2. The mandate is an essential trade-off for the part of the ACA that most directly affects Cassie and her family--namely, the clause that precludes insurers from denying coverage based on pre-existing conditions. Were there no pre-existing conditions clause and no mandate, there'd be nothing keeping healthy individuals from just going without insurance until they get sick. So, we need one or the other: either there has to be some requirement that everyone have insurance if they can afford it (parts of the ACA are directed towards addressing those who can't afford it), or insurers will deny coverage for pre-existing conditions. Either the liberty of individuals to risk themselves in order to save some money has to be truncated, or the opportunity of people to get the coverage they need will inevitably be denied them. To have it both ways--unrestricted individual liberty to take risks and opportunity for the neediest to have their needs met--just isn't a realistic option. We have to choose. The question is whether we choose the liberty of all to risk going without health insurance or the liberty of all to get the health insurance they need.

3. If we favor the former, there are people who are going to suffer--people like Cassie. And her parents. And her siblings and all the others who love her. I don't like that result. I think about the fact that Cassie could easily have been one of my children. I think about the fact that Cassie is, in fact, the child of people I care about.

4. Also, if we favor the former our ERs will be filled to the gills with the uninsured who go there for all their medical needs when they become urgent enough (and hence are, more often than not, costlier than they might otherwise have been). This leads to increased medical costs for the rest of us--since the costs of treating the uninsured have to be recovered somehow. Viewed in this light, the health care mandate can be seen as a way to guarantee that everyone who can afford it does their share to pay for health care, rather than there being "free riders" that the rest of us end up paying for.

5. Favoring the former is routinely represented by ACA opponents as government tyranny because it is making demands on people, requiring that they buy something. The implication seems to be that favoring the latter respects liberty in a way that favoring the former does not. But as Cassie's story makes clear, her family faced serious truncations of liberty--imposed not by the government but by private insurance companies; companies who, out of an interest in maximizing profits, uniformly exercised their freedom to deny coverage such that Cassie's parents were denied the freedom to buy for their daughter what she so urgently needed.

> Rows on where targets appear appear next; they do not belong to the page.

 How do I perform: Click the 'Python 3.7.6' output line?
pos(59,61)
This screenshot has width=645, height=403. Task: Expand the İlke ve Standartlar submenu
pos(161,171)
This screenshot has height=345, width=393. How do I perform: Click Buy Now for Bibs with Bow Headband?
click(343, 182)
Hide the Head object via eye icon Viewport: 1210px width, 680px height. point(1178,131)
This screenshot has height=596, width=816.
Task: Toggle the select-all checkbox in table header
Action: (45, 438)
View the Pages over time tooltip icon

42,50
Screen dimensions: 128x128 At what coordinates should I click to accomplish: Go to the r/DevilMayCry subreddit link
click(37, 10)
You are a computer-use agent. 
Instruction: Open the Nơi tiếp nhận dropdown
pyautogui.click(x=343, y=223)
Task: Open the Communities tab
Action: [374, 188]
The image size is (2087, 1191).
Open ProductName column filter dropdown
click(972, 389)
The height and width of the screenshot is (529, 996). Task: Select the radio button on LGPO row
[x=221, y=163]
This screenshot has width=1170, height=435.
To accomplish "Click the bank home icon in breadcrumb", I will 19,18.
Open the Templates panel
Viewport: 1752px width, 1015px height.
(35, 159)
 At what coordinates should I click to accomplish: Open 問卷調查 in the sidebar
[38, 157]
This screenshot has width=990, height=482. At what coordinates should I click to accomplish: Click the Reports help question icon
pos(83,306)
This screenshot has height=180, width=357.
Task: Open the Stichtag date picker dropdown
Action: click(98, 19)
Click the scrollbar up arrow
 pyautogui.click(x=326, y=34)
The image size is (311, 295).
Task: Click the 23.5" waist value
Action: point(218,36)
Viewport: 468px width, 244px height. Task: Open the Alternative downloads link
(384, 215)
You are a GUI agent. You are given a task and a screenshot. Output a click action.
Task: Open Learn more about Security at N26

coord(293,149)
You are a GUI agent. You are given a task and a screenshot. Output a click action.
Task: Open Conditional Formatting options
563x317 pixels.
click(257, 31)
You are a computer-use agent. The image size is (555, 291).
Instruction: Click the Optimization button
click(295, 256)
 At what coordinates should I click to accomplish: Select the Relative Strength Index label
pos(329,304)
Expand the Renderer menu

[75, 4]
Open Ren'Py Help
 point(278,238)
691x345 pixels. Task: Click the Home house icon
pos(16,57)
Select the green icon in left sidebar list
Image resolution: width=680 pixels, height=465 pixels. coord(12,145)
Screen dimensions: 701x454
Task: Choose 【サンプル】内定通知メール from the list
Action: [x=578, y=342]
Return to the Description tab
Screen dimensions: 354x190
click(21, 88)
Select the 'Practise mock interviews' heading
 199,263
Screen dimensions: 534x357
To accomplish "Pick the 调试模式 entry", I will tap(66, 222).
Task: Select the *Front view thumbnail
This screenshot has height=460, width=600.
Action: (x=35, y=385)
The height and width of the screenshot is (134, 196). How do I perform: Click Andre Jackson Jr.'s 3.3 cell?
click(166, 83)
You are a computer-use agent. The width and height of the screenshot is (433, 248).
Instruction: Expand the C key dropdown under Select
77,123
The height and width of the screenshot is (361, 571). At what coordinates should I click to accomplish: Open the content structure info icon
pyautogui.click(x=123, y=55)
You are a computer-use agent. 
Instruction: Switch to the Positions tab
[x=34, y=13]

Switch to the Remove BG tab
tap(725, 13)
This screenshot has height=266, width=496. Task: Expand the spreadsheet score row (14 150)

6. What we have here is a choice about whose liberty is more important: the liberty of the healthy 30-something to risk going without insurance, to gamble that he won't get sick (a gamble that the rest of us pay for when he shows up at the ER with an infection that has gotten out of a control and takes expensive life-saving measures to cure); or the liberty of people like Cassie's parents to provide for their children the things that those children need in a way that doesn't bankrupt them.

7. What we have here is a choice between who is going to impose constraints on our freedom: the government, which is made up of elected representatives who are ultimately answerable to the public and are voted into office with a mandate to pursue the public good; or private companies, which exist to make profit and are answerable primarily to those for whom they are making that profit (e.g., stockholders).

I'm sure there are lots of problems with the ACA. It is a clunky and complicated piece of legislation aimed at trying to achieve what, it seems to me, could be far more elegantly achieved by moving to a system in which Medicare is extended to provide universal basic coverage paid for through taxation, and supplemental coverage is available through private insurers. Yes, there are surely problems with the ACA. But favoring a health insurance mandate for those who can afford it over a system in which people like Cassie find themselves unable to get insurance because of pre-existing conditions? That doesn't strike me as a problem with the ACA. That strikes me as one of its virtues.

1 comment:

  1. Have been reading through your posts since I was directed to your post on Patriarchy. You are thoughtful and well-spoken. I have now adopted 'progressive Christian' as my title, I never really liked 'Evangelical' anyway:) Will continue to read your posts.